これは外してしまったか。まあ、うん、センス無かったかな。

「ま、貰っときますわ」

「お、おう」

 これならせめて他の皆の前に渡すべきだったか……。

「あら~シュエリアさん~ご機嫌~です~?」

「顔真っ赤ですけど大丈夫ですかっ」

「大丈夫よ、死にゃしないわ。
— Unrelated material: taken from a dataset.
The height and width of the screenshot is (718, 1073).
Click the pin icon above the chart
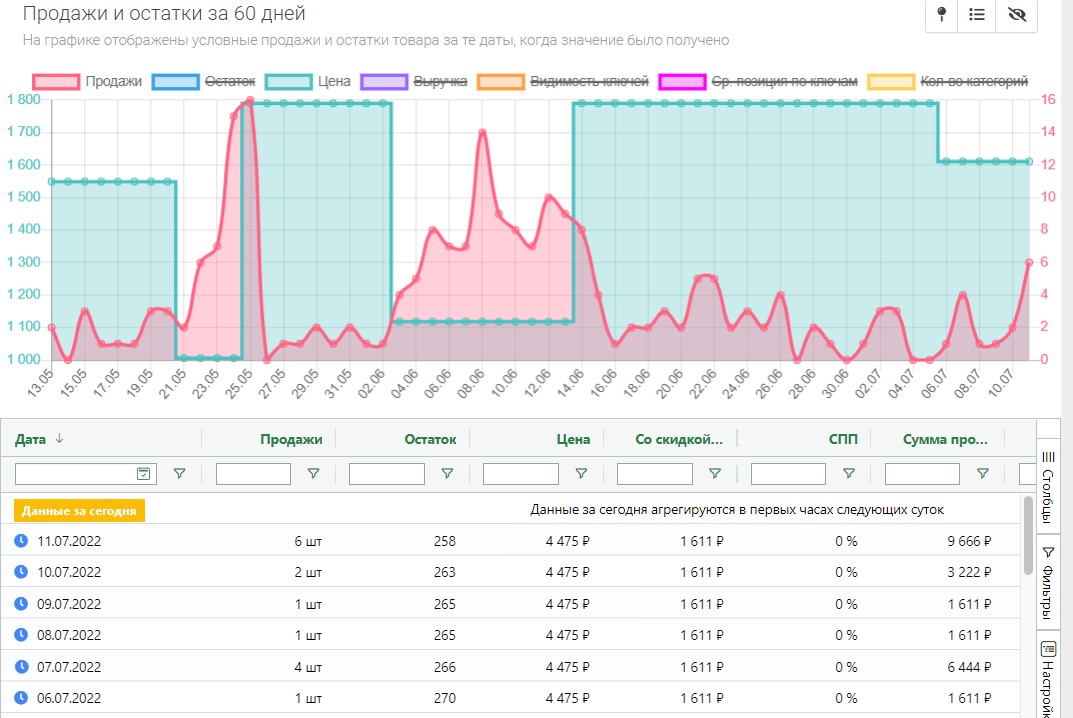(x=941, y=15)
ただの病気だから」

「大丈夫では無いのではっ?!」

 背を向けたシュエリアに、しかし真正面に立っている位置にいる皆が声を掛ける。

「ちょっ! ユウキから顔逸らしたのにバラすんじゃねぇですわっ!!」

「別にいいでしょ、嬉しいならそういえばいいのに。文句は言わないけどお礼も言わないって訳でもないでしょ?」

「そ、それは、そうですわ……?」

 何だか話が見えない。つまり?

「あー、その、ユウキ……?」

「……うん?」

 振り向いたシュエリアさん、なんだか顔真っ赤で目が泳いでるんですが。

「あ、あいがと……ですわ」

「……おう」

 なんか今、噛んだけど。それ以上に気になること。

 よかった、コイツ喜んでくれてたんだな。

「シュエちゃんは恋の病だからね。大好きなゆう君に貰った誕プレが一番かぁ」

「なるほどっそれで病気ですねっ!」

「解説しなくていいですわよっ!!」

 なんか、こうして喜んでもらえるとこっちも嬉しいもんだな。

「ユウキまで笑ってやがりますわ?! ぐぬぬぬぬ!」

「シュエちゃん可愛いなぁ」

「うっせぇですわ!!」

 いや、ホントに俺の嫁可愛いな。

 その後俺は一日中照れて真っ赤だったシュエリアの事を想いながら、シュエリアの自棄酒に付き合った。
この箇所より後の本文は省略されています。